In layman’s terms, they were supposed to be shooting at her ghost, if they detected her at all. Had Einstein been wrong? Or was this new toy’s software just corrupt?
The alarms kept beeping, reminding her that there was a lot more at stake than just one plane and one pilot.
The Radar Warping System was being prepared for the Joint Strike Force’s latest prototype: the X-2A Wraith, a sixth-generation fighter and reconnaissance jet designed by Lockheed Martin’s Skunk Works in California. The Wraith was capable of reaching speeds of Mach 6, or nearly 4,600 miles per hour, and Halverson ought to know: She was the Wraith program’s chief test pilot. She could never be more proud, because the Wraith was a piece of military hardware that would change the entire scope of the war. No nation could match its speed, stealth, or firepower.
And only a select few knew about it, its coming-out party mere weeks away.
With clouds of expanding chaff blooming behind her fighter, Halverson pulled up hard, panting into a helmet shaped like an insect’s head, the oxygen line hissing as her shoulders were pinned to the seat.
Wait a minute.
She thought about what she was flying, her fighter’s range of capabilities.
She’d almost forgotten this wasn’t another prototype like the ones she’d been testing for the past year between combat missions in Europe.
She looked to the train. To the radar scope. To the Russian Interceptors closing in . . .
The F-35B Short Take-Off and Vertical Landing (STOVL) fighter variant could hover like a helicopter via its shift-driven lift fan. The contra-rotating fan with twenty thousand pounds of lift was located just behind the cockpit and built within the fuselage.
That was it. Crazy idea. Insane.
Probably her only hope.
Still no response from Neptune. She knew the protocol. She was on her own now, responsible for doing what was necessary to ensure that her aircraft and its prototype equipment did not fall into enemy hands.
The waning moon flashed across her cockpit as she came around, then shoved the stick forward, diving straight for the maglev train, her speed, distance, and bearing all calculated and displayed against the infrared images of her sensors.
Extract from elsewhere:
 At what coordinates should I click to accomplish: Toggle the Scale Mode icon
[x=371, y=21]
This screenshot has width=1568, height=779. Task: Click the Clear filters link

The gorge and bridge grew brighter, shifting from a pale green to an almost blue-silver.
Somewhere behind her, two of the SAMs exploded in her chaff, just as she released another cloud, then rolled right, fully inverted, and dove at an even steeper angle, the sky flickering at her shoulders.
She came upright, then glanced down between her legs, the sensors allowing her to stare right through the fuselage at a computer-generated image of the train below.
Throttling up, the Pratt & Whitney afterburning turbofan roaring, she painted the center of the bridge with her laser, then fired—
A single wingtip-mounted Sidewinder exploded away from her jet, tendrils of smoke glistening in saffron light. She had two such laser-guided Sidewinders onboard and could use them to strike hardened targets, as opposed to the usual air-to-air ordnance she carried. Given that this was a recon mission and her load-out was light, she was lucky to have the ability to hit a hardened surface target.
Flying now like an old kamikaze pilot about to swoop down and T-bone the train’s lead car, Halverson gasped as the tracks ahead of the train exploded, metal twisting like spaghetti at irregular angles, the maglev train barreling toward the wreckage, its operators already seeing what was happening and slamming on the brakes.